Sexual dysfunction following spinal cord injury is a medical reality that affects approximately 90% of individuals with SCI, according to research published in leading rehabilitation journals. The severity and type of sexual dysfunction depend primarily on the level of injury (cervical, thoracic, lumbar, or sacral) and whether the injury is complete or incomplete. Higher-level injuries typically result in more extensive sexual dysfunction, though even incomplete injuries can cause significant challenges with sexual function and satisfaction.
The neurological basis of sexual dysfunction in SCI involves disruption of both reflexogenic and psychogenic pathways.

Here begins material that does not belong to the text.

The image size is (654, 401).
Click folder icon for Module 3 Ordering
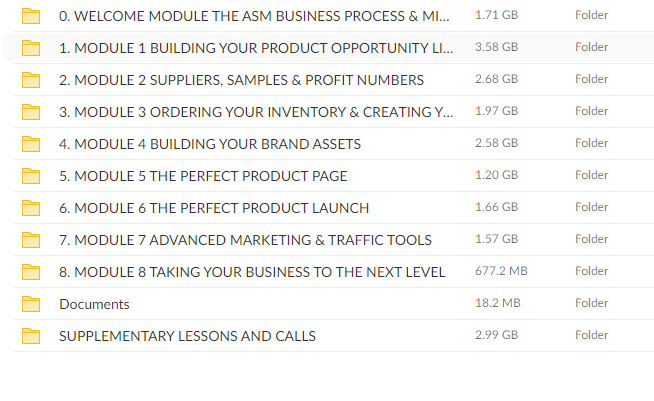point(31,111)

Reflexogenic sexual responses are controlled by the sacral spinal cord segments (S2-S4), while psychogenic responses involve higher spinal pathways. When these pathways are damaged, the brain's ability to send and receive sexual signals is compromised. For men with complete upper motor neuron injuries, reflexogenic erections may still be possible, but psychogenic erections are typically lost. Lower motor neuron injuries present the opposite pattern.

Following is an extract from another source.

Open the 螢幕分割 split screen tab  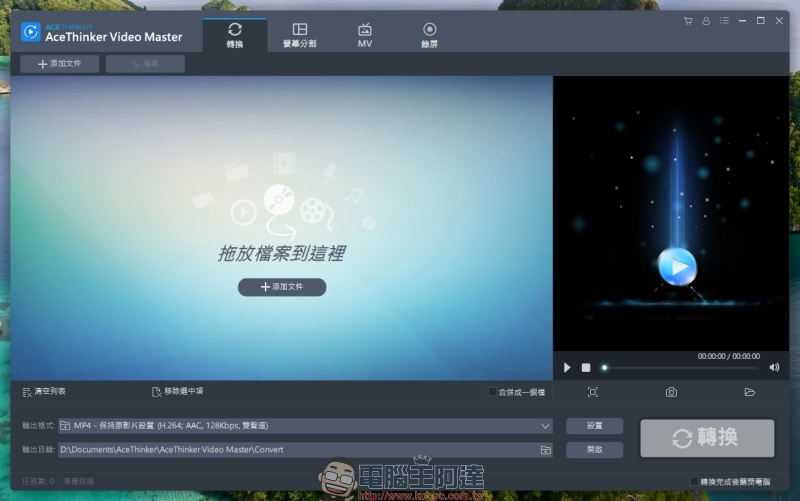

In California personal injury cases, establishing the connection between the accident and sexual dysfunction requires comprehensive medical documentation. This includes neurological examinations, urological evaluations, and often testimony from sexual medicine specialists who can explain to juries how the specific spinal cord damage caused the sexual dysfunction. Our attorneys work with leading California medical experts who specialize in spinal cord injury rehabilitation to build compelling cases that demonstrate the full extent of these losses.